In an article Michael Kozlowski posted yesterday on GoodEReader, he reports on a poll the site took asking about the next e-reader site readers planned to buy. The poll received 633 responses, and Kozlowski breaks them down.
Among the GoodEReader audience, Kobo actually beat the Kindle out, 208 users to 178. Kozlowski believed it might have to do with the reader being more easily available in retail, especially internationally, which makes them an impulse buy rather than Amazon’s, which few people have the chance to play with before ordering. (Though, by definition, you wouldn’t think that being able to “impulse buy” it would count as a factor on a survey asking what people were planning to get ahead of time.) Kobo’s ability to read EPUB and its waterproof reader are cited as other advantages.
Of course, the biggest thing that makes it clear this survey doesn’t reflect the interest of e-book readers in general is that GoodEReader’s own crowdfunded reader, the 13.3” e-ink tablet we’ve covered here, comes in third with 85 respondents.
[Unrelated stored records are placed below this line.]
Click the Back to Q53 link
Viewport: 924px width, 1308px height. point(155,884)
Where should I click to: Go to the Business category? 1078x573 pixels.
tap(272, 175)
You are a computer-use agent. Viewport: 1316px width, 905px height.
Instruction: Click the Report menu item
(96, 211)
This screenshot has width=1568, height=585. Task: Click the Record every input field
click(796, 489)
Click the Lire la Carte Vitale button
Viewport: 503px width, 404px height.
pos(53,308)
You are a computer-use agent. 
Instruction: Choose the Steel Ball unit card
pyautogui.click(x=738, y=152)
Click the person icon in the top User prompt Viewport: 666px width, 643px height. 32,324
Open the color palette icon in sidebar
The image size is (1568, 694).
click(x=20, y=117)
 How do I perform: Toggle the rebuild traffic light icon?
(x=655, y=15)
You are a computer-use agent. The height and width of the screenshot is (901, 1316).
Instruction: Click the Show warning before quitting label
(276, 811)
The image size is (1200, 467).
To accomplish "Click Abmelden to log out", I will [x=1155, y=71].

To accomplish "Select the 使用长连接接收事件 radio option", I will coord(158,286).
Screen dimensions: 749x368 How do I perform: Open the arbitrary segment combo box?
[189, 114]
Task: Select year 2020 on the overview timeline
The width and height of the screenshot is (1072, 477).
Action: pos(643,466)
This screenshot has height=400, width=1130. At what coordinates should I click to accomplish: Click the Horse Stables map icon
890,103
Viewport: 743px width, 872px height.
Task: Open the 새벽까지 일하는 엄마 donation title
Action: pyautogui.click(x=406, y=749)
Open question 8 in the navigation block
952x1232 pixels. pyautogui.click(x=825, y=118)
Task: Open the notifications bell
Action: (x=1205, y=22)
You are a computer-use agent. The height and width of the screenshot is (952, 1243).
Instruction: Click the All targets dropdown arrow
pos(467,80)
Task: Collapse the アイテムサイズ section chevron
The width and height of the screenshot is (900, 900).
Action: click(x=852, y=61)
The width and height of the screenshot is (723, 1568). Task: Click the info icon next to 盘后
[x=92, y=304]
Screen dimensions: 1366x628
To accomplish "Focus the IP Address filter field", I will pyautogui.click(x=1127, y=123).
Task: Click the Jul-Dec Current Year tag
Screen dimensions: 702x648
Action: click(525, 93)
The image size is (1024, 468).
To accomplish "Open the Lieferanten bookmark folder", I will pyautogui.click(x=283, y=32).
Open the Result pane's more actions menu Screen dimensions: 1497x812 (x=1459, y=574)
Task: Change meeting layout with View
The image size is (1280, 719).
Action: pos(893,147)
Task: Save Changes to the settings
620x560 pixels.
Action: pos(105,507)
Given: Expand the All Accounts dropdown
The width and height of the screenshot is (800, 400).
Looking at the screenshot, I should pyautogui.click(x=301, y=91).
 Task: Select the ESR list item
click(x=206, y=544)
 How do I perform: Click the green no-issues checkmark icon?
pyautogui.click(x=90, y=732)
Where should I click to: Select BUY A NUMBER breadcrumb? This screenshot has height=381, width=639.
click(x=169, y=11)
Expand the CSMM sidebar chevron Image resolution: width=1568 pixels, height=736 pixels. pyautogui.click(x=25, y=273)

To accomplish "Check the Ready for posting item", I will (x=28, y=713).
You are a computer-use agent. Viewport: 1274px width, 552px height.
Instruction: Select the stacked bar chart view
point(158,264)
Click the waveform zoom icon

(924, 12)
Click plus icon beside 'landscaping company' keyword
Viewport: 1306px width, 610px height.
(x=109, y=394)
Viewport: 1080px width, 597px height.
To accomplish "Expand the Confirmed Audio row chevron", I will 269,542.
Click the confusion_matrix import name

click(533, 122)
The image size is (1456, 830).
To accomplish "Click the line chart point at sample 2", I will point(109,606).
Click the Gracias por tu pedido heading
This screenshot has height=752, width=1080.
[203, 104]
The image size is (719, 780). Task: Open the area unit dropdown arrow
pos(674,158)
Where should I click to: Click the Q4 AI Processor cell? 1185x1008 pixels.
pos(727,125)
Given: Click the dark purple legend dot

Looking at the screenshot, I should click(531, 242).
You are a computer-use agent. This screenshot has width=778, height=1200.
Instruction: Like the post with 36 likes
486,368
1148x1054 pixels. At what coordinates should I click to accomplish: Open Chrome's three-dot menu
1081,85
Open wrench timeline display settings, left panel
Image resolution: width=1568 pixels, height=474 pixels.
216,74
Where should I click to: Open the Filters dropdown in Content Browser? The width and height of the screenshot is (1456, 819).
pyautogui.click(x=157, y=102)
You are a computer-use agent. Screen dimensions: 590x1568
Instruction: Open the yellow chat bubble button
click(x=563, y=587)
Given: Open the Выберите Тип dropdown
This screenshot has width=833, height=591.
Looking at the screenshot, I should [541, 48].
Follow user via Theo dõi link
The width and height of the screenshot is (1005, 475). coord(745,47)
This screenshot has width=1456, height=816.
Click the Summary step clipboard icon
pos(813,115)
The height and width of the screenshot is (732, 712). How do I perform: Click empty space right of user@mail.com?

The IndieGoGo project itself only has 258 backers, which is a miniscule fraction of the total e-reader-buying audience. Indeed, I doubt most e-book lovers even know Kozlowski’s project exists. But, naturally, everyone who reads GoodEReader would be aware of it—so, just as naturally, a large number of respondents would say they want it.
Onyx Boox comes in 4th place with 44 respondents, and Barnes & Noble’s Nook is all the way down in 5th place with 25—only 4% of the vote. Kozlowski suggests this has to do with the relative rarity of new device releases and that they’re only for sale in the United States, but I’d add to that the way B&N seems to keep doing all it can to render the Nook irrelevant and unwanted, including killing off its e-book store in the UK and outsourcing its support and development to India.
Below that is Pocketbook with 24, and a bunch of other small brands such as Bookeen that don’t even seem relevant any longer.
Any conclusions you can draw from this sort of survey are bound to be very general, because the audience who answered the questions is pretty far removed from the average consumer. Folks who read an e-book blog like that regularly are probably going to be fairly well-informed about e-book-related issues in general—and you can see lots of the people who answered are regulars just from how many picked the obscure 13.3” tablet as their next e-reader choice—nearly a third as many people who backed the project at all.
Does the fact that more of these people picked Kobo than Kindle suggest that familiarity with the e-book market renders Amazon’s behavior and attributes a turn-off? Even so, it’s still notable that the Kindle makes a strong second-place showing, with over twice as many respondents as the third-place 13.3” reader, and seven times as many as the fifth-place Nook.
In the end, the survey is more interesting for what it says about GoodEReader’s readership than about what e-readers people want to buy in general.
What e-reader do you plan to buy next?